In the past few years, reports have emerged regarding a rare form of lymphoma occurring in women who have breast implants. The condition is known as Breast Implant Associated - Anaplastic Large Cell Lymphoma of BIA-ALCL and is extremely uncommon.
At this time, only textured breast implants have been associated with BIA-ALCL. There have been no reports of BIA-ALCL occurring in patients with smooth surfaced breast implants. Textured implants were created initially to reduce the risk of capsular contracture in women getting breast augmentation surgery. They are also used to reduce the risk of rotation of non-round shaped implants. The majority of implants used today are smooth, round implants, which have not been implicated in the formation of BIA-ALCL.
Incidence of BIA-ALCL
It is estimated that 300,000 breast augmentation procedures are performed in the United States each year; 90% of which are smooth implants. As of 2017, there have been 359 reported cases of BIA-ALCL in the US. It is believed that a patient who has textured breast implants has a lifetime risk between 1:1000 and 1:30,000 of developing BIA-ALCL and zero risk for smooth implants. Of the reported cases, on average, patients presented either years after insertion of their implants with a range of 2 to 28 years.

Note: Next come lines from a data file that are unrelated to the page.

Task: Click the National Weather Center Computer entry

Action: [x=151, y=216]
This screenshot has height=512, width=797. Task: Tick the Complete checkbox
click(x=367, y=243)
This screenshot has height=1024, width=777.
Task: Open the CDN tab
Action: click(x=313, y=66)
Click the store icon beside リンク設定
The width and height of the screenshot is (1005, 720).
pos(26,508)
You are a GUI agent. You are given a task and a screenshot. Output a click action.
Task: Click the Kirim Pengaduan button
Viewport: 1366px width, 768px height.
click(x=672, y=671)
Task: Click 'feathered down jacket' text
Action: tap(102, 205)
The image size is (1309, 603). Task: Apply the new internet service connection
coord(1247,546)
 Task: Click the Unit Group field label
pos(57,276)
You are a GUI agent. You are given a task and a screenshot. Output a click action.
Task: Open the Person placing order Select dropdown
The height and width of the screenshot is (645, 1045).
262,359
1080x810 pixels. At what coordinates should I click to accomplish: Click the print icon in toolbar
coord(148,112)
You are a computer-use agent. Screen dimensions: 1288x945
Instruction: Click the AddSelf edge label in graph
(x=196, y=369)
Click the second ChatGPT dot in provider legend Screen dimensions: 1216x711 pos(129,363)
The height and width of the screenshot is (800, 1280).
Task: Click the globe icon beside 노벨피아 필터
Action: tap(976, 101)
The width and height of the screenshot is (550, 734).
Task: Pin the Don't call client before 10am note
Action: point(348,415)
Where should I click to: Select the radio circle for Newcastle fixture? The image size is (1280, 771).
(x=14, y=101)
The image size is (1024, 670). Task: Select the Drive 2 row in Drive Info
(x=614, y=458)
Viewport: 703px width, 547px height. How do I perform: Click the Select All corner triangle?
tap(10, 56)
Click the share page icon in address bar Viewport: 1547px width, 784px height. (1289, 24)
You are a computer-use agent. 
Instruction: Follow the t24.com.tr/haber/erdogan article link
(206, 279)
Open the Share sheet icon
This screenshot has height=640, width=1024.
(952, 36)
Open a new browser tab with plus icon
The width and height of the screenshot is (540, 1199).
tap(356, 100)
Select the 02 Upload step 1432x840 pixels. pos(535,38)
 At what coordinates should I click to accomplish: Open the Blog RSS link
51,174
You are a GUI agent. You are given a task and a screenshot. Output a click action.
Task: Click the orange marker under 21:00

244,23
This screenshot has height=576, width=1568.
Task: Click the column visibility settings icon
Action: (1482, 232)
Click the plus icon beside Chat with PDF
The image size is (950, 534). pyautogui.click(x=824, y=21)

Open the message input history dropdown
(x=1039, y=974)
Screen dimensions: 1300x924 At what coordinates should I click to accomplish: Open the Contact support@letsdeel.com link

The most common presentation of BIA-ALCL is painless swelling of one breast generally due to accumulation of fluid in the capsule around the implant. Less common is the development of a lump in the breast or armpit. If there is a suspicion of fluid accumulation in the implant pocket, an ultrasound is the best test to determine its presence.
The American Society of Plastic Surgeons (ASPS) and The American Society for Aesthetic Plastic Surgery (ASPAS) both recommend removal of the implants, capsules and any detectable tumor present outside of the capsule. The majority of patients who present with BIA-ALCL have tumors confined to the capsule and require only implant removal and excision of the capsule (capsulectomy). So far, all patients who have confined tumors treated in this fashion have been cured of their disease.
At this time, the cause of BIA-ALCL is unknown. Numerous organizations including the FDA and ASPS are searching for answers. Factors that have been theorized to potentially be implicated in the development of BIA-ALCL include bacteria, prolonged inflammation, textured implants and possible genetic predisposition. It is likely that the cause is multi-factorial.
After reading about BIA-ALCL, it is not uncommon for patients who have textured implants to ask whether or not they should have them prophylactically removed. Because the incidence of BIA-ALCL is so low, it is not recommended to have them removed in someone who is not having any symptoms. If you are considering getting implants of a different size or having a breast lift, that would be a good time to change to smooth implants.
If you have implants and do not know if they are smooth or textured, you should contact your surgeon to find out the implant that you have, the manufacturer of the implant and the size.
Why Texture Implants?
Until the late 1980's virtually all breast implants had smooth surfaces however, most of these had very thin shells and a relatively liquid silicone gel resulting in 'gel bleed' through the implant resulting in a high percentage of capsular contracture. Polyurethane foam covered implants became all the rage in the late 80’s and early 90’s as they seemed to significantly reduce the risk of capsular contracture. At the time of the silicone controversy in 1992, it was discovered that polyurethane causes cancer in rats so those implants were taken off of the market. In an attempt to obtain similar reduction in capsular contracture rates, implant companies came out with implant texturing of the surface mimicking the texture of the polyurethane implants.
Another reason to texture implants is to prevent rotation of the implant. While rotation of a round implant is not an issue, there is a wide variety of shaped implants available now that can look abnormal if they move or rotate out of position. Texturing of the implant surface allows scar tissue ingrowth into the interstices of the implant surface significantly reducing the risk of implant rotation.